● TO DO
Locate every line below that contains the word "About" and copy it.

[Source records]

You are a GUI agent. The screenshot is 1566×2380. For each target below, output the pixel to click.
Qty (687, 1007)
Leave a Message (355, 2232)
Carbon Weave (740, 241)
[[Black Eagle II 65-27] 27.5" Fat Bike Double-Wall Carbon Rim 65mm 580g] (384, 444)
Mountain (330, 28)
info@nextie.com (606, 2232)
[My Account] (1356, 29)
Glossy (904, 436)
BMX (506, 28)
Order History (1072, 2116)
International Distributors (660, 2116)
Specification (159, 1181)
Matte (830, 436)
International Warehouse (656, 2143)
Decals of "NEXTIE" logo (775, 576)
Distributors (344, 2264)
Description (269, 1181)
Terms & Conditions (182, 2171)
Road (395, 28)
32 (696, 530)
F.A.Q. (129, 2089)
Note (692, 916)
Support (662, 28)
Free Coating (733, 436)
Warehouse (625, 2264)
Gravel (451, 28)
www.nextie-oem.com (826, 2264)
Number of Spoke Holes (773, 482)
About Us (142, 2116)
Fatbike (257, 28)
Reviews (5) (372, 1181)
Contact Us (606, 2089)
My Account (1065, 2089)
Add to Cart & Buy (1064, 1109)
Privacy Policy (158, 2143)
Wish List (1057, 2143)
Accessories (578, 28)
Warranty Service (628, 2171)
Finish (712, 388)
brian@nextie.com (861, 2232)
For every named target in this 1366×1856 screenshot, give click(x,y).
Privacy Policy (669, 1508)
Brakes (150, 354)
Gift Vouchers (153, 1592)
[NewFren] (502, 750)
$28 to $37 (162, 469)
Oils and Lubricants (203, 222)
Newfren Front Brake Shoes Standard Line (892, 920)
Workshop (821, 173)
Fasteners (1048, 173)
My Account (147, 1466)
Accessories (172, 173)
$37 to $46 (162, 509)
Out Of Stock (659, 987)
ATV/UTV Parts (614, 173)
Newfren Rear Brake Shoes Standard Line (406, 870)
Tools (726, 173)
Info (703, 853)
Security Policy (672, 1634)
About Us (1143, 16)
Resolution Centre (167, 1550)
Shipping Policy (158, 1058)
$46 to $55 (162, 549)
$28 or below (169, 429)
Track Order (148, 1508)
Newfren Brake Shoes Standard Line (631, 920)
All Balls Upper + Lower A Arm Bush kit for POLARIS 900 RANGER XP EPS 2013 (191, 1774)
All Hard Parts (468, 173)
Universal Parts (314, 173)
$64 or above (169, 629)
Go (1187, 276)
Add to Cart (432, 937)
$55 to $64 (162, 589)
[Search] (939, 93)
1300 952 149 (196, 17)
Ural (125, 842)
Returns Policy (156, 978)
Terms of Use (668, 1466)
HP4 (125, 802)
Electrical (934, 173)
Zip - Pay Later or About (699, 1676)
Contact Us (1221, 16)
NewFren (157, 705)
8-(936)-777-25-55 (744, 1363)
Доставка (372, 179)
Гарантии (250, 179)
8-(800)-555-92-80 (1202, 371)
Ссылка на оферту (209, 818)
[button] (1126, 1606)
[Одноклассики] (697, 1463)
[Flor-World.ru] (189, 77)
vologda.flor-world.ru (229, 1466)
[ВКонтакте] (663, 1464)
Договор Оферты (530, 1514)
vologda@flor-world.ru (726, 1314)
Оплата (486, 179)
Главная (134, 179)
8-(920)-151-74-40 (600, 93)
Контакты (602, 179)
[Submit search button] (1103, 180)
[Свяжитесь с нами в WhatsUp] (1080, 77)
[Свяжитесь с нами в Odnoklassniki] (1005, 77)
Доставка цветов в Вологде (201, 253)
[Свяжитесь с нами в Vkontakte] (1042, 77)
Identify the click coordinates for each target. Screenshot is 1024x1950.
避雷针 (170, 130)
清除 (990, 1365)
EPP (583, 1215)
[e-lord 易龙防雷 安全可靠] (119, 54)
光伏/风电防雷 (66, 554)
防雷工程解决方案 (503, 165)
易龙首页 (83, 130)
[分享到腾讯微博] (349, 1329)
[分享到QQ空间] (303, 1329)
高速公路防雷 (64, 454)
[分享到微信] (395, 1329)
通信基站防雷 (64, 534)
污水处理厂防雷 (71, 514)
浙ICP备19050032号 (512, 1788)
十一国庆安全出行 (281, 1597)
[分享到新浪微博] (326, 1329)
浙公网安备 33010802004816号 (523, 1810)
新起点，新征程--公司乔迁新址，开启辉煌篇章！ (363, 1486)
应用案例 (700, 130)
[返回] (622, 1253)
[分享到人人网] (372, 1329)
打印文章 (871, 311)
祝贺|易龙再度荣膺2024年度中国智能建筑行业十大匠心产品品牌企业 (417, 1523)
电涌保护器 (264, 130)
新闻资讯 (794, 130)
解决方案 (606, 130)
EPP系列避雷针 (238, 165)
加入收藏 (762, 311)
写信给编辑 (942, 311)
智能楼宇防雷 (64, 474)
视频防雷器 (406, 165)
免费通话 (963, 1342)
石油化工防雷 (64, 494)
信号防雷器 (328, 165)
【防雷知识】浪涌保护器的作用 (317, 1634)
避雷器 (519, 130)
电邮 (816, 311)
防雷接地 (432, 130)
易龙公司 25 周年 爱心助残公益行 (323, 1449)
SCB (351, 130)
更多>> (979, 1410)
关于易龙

● EXERCISE SOLUTION
About Us (142, 2116)
About Us (1143, 16)
Zip - Pay Later or About (699, 1676)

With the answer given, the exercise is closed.